As mentioned earlier, the primary adverse effect of SDF on dentin is the staining of the arrested lesion. There are at least two options to address this possible esthetic challenge. Potassium iodide applied to the SDF treated surface in a two-step process has been investigated previously. The result is a white precipitate, which may be more esthetically pleasing for some patients . Additionally, a glass ionomer or resin-modified glass ionomer liner can be placed over stained axial or pulpal walls to cover over stained areas. This is an interesting option due to the glass ionomer’s possible affinity for SDF treated dentin .
Once esthetic concerns are addressed by either of the above options, the clinician needs to decide when to restore the cavity. One line of thought is that the longer the SDF treated cavity is able to be exposed to the oral environment, the greater the arrest , this may be due to the available minerals in the saliva. If patient and practitioner are willing to delay restoration until clinically detectible arrest is achieved, then the operative dentist may elect to reapply SDF at determined intervals until acceptable arrest occurs. Recent investigation suggests that accelerated arrest can be achieved with three early applications of SDF, each one week apart .

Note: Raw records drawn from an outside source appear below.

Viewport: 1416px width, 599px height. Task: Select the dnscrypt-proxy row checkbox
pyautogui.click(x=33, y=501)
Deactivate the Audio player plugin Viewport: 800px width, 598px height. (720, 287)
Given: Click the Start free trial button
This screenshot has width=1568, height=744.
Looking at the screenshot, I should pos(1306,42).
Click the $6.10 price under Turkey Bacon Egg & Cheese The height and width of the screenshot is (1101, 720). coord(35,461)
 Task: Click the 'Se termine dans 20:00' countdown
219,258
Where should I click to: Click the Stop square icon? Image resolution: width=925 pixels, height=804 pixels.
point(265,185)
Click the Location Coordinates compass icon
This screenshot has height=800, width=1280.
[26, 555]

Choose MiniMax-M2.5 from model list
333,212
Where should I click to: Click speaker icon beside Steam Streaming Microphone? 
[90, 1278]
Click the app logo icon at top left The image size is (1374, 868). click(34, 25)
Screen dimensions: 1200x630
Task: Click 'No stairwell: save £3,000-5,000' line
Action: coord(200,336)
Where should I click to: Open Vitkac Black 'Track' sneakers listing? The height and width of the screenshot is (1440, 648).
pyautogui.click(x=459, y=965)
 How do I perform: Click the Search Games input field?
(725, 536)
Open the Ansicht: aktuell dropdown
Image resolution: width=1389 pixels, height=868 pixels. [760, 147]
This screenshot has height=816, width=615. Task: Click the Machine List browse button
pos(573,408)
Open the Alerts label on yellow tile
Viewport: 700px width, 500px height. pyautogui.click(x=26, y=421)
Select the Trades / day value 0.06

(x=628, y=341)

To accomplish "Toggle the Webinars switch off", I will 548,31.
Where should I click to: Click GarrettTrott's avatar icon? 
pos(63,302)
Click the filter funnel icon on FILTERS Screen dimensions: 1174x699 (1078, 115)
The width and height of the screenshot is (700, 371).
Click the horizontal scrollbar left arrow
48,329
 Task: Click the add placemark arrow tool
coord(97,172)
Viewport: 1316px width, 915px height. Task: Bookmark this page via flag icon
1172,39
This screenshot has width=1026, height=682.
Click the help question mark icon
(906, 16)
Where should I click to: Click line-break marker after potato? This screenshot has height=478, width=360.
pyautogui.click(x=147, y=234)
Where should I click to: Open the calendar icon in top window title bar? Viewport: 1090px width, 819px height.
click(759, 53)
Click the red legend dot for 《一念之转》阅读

Once dentin arrest is observed, the clinician can proceed with typical conservative operative dentistry, removing unsupported enamel and caries at the DEJ with retention of arrested axial or pulpal walls. Full-mouth rehabilitation of teeth subjected to extreme caries insult has been reported, with SDF providing the opportunity to save many otherwise hopeless teeth . Follow up on SDF treated lesions that have been restored should be approached in the same way as any restoration is monitored; the absence of clinical and radiographic evidence of caries activity or progression will relate to success. If recurrent caries or progression is determined, the operator may decide to commence with repair or replacement of the restoration.
Silver diamine fluoride appears to be effective in arresting active caries lesions, and preventing new ones from occurring. These advantages should be of interest to dental professionals. The use of silver diamine fluoride in dentistry is further supported by its apparent compatibility with existing restorative materials.
Conflicts of interest
Author declares no conflicts of interest.